Objective/Aim: Data provides a pathway for actions and next steps with regard to harm reduction efforts in the community of PALTC facilities. Focusing on this concern will help providers and facilities improve their ability to deliver safe care for residents who need placement. Data analyzed included adults with a Medicare claim for a non-fatal opioid overdose; had a diagnosis of substance use disorder; needed medication assisted treatment (MAT), or who utilized high-risk medications such as opioids. Included were those with a Medicare claim for an opioid who were co-prescribed naloxone; the patients reside in adult care settings as well as post-acute/long term care facilities. We used baseline data from one year of Medicare claims to identify missed opportunities by providers for meaningful improvement in opioid harm reduction strategies. Measurable goals include increasing education about medical counseling services, rescue medications, and the use of action plans with SMART goals at facilities.
Background: Nearly 117,000 people experienced a non-fatal opioid overdose requiring an emergency department or hospitalization in 2022, per the Centers for Disease Control and Prevention. Beneficiaries requiring a hospital admission diagnosed with an opioid overdose or OUD, or experiencing opioid overdose, once stabilized, need placement options for post-acute or extended care services.
Quality Improvement Methods: Data analysis of Medicare beneficiary opioid and naloxone co-prescribing was performed for the time period of 10/1/22 – 9/30/23 using Part D claims for all beneficiaries in the IPRO QIN-QIO region, stratified by community-dwelling and nursing home residents. Results indicate incredibly low co-prescribing in both populations. Note that naloxone is also available through community distribution.
Results : Nursing home residents were at increased risk for opioid overdose deaths by both prescription drugs and nonprescribed substances. Mitigation plans included addressing the following issues: emergency medications kits or Automated Dispensing System laws vary by state; unavailability of naloxone; confusion over multiple naloxone products; lack of policies or protocols. Subsequent actions included dissemination of a survey, to further assess perceptions and needs related to admissions and caring for patients with a diagnosis of SUD.

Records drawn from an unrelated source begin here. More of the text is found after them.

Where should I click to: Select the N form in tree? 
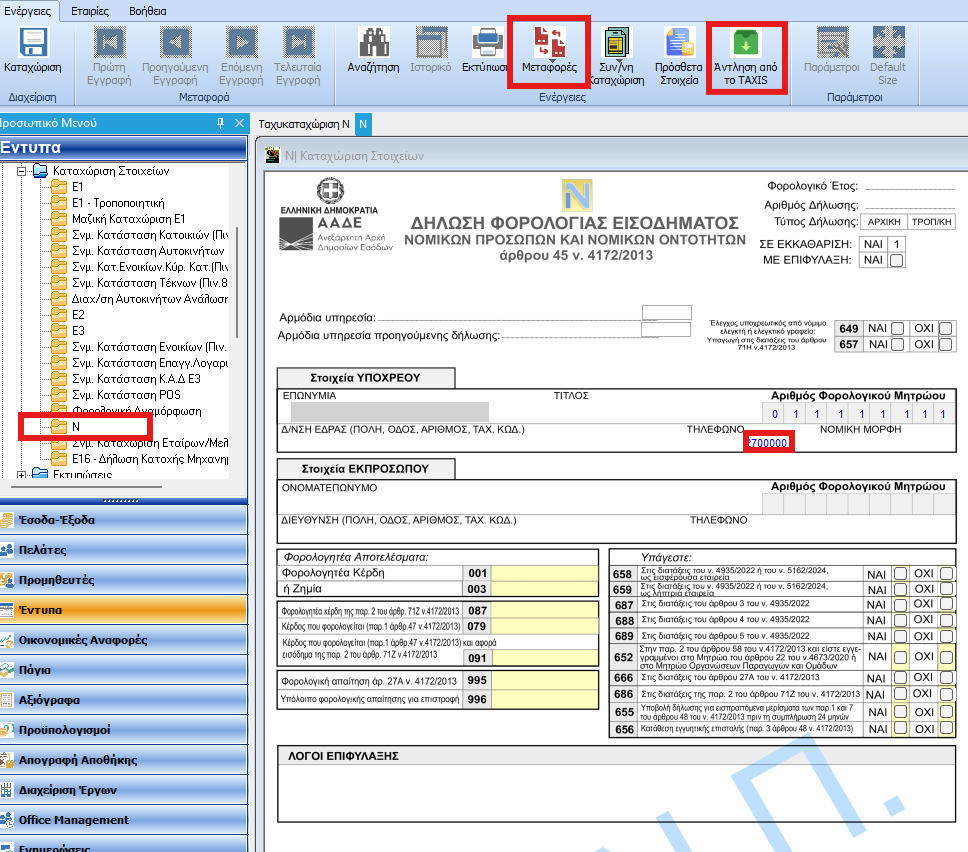coord(76,426)
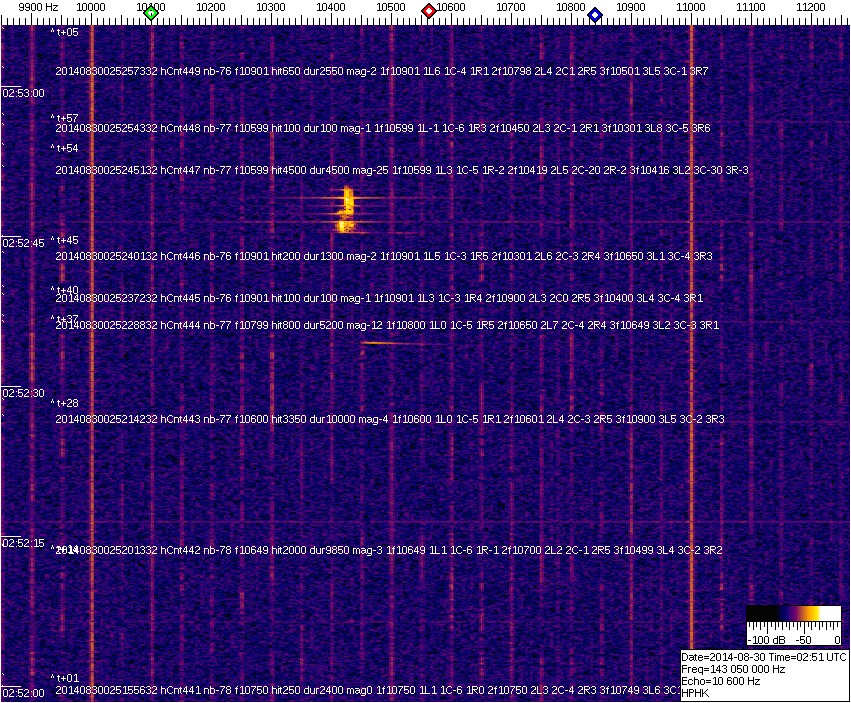851x703 pixels.
Task: Click the Freq=143 050 000 Hz info line
Action: pyautogui.click(x=733, y=669)
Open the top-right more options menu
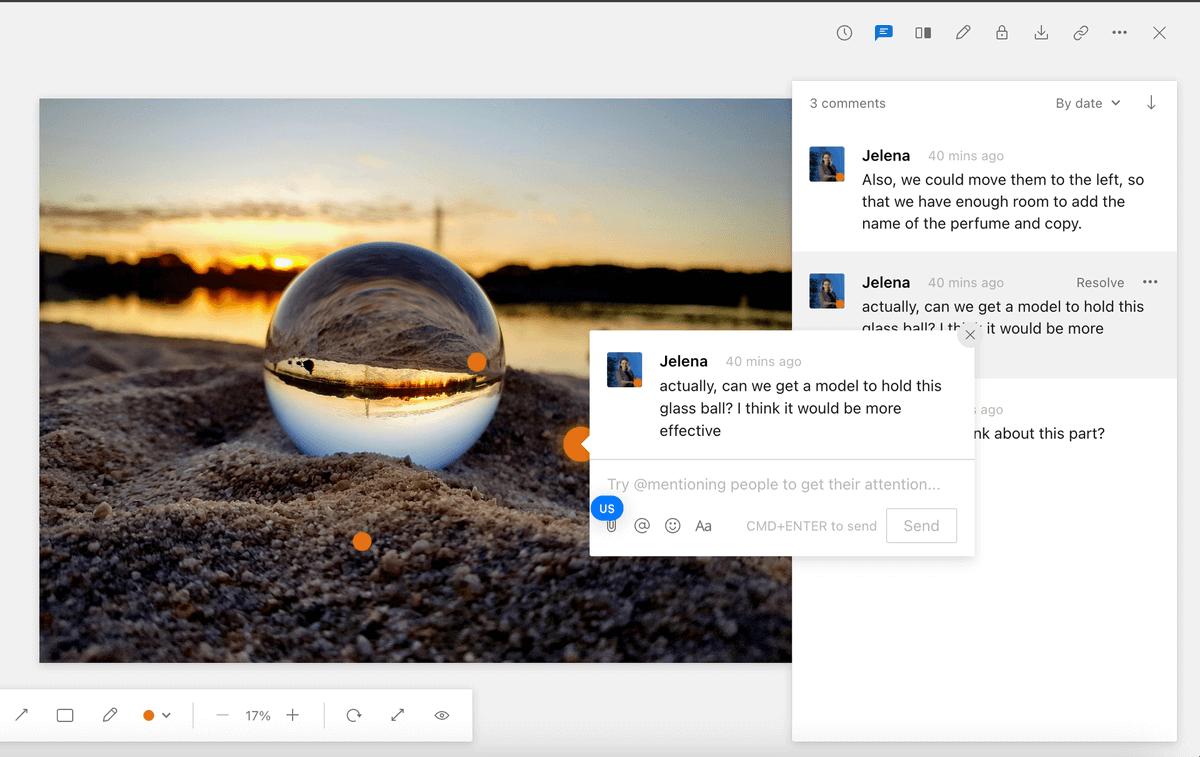Screen dimensions: 1200x757 (1120, 33)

Conclusions: IPRO convened LTC stakeholders, including New York State Department of Health, Bureau of Narcotic Enforcement, Office of Addiction Services and Supports, provider associations and pharmacy organizations, and created the Nursing Home Naloxone Policy & Procedure Toolkit with editable policies and procedures to assist nursing homes in responding to opioid induced respiratory depression events (overdoses). Ongoing projects include webinar education series on the implementation of medications for OUD that meets the needs and concerns of SNF/PALTC facilities; provision of data-driven technical assistance to nursing homes emphasizing naloxone, medications for OUD, and alternatives to opioids.